Sans même ouvrir les yeux, je sais que c’est la main de la Serdaigle qui m’applique son baume sur la peau ; en appuyant comme une bourrine, comme si plus la pression était élevée, plus ça allait traverser rapidement les couches de mon corps. La douceur n’était pas son fort, tout comme ses mots. Pourtant, son savoir m’était précieux.

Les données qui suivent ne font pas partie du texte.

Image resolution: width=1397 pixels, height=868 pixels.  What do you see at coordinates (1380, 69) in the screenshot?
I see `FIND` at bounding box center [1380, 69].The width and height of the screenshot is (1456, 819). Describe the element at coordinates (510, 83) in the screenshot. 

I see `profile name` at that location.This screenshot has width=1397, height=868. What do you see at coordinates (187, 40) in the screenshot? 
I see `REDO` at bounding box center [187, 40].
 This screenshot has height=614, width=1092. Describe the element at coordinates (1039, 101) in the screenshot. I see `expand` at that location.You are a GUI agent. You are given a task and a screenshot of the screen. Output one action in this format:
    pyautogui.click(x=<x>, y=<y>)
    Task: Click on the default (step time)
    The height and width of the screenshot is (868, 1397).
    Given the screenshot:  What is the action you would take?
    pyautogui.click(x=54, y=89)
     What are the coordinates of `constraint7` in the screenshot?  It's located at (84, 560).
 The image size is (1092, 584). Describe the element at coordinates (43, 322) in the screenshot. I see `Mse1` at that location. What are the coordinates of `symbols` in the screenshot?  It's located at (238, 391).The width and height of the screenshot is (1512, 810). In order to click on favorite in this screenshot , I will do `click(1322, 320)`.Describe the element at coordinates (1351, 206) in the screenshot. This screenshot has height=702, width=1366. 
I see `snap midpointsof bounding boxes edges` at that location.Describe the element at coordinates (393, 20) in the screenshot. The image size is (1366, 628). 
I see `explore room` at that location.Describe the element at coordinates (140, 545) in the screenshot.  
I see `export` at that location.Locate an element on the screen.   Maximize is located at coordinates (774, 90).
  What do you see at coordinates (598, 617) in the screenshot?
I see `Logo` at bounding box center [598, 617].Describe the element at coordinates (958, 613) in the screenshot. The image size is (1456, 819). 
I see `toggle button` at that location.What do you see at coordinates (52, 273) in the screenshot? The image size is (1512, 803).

Je ressentais déjà les premiers effets de sa crème qui cavalait dans mon sang. De grandes étoiles filantes qui accélérait le rythme de mon cœur et qui forçait mon corps à tout faire fonctionner plus vite. *Bien…*. Même si sa main m’écrase le ventre comme une pâte à pain, et que la douleur pulse dans mes organes comprimés, je ne bronche pas.
Une pensée se dirige vers la pouffy. Cette foutue pouffy.
*Demain…*. J’irais la retrouver, il me fallait juste une nuit de sommeil.
Je décide de ne plus y penser.

Ma bouche s’ouvre dans un souffle moins fatigué, plus dur : « Nejma ? ». Les douleurs de mon corps commencent à s’endormir.

Hm ?

Tu m’fais du bien.

Et sa main s’arrête de malaxer mon ventre. *Maintenant !*. J’en profite pour prendre une goulée d’air gigantesque, et pour rattraper tout le retard de souffle qu’elle m’avait imposé. *’Dieu…*. Elle appuyait tellement fort que je n’arrivais même plus à respirer.
Les yeux fermés, je sens quand même son regard me transpercer de son noir profond. Si mon corps me faisait moins mal, je ressentirais presque de l’amusement. « Arrête ça ou j’te jure que j’t’achève », grogne sa voix grave en reprenant son massage qui ressemble bien plus à une torture volontaire, un moyen pour elle de me faire fermer ma gueule.
Et ça marche, je n’arrive plus à respirer, je ne peux plus prononcer le moindre mot.
Pendant qu’un sourire incontrôlable se balade sur ma tronche.